● **Required work**
Copy the entries that follow verbatim, keeping every line, name, and coordinate unchanged.

● **Excerpted records**
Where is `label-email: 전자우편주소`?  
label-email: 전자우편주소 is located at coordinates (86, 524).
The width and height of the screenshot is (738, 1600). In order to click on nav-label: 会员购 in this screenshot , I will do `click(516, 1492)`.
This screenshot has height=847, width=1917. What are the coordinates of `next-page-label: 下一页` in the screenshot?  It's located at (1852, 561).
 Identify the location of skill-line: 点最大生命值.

● **Exercise response**
Where is `label-email: 전자우편주소`?  
label-email: 전자우편주소 is located at coordinates (86, 524).
The width and height of the screenshot is (738, 1600). In order to click on nav-label: 会员购 in this screenshot , I will do `click(516, 1492)`.
This screenshot has height=847, width=1917. What are the coordinates of `next-page-label: 下一页` in the screenshot?  It's located at (1852, 561).
 Identify the location of skill-line: 点最大生命值.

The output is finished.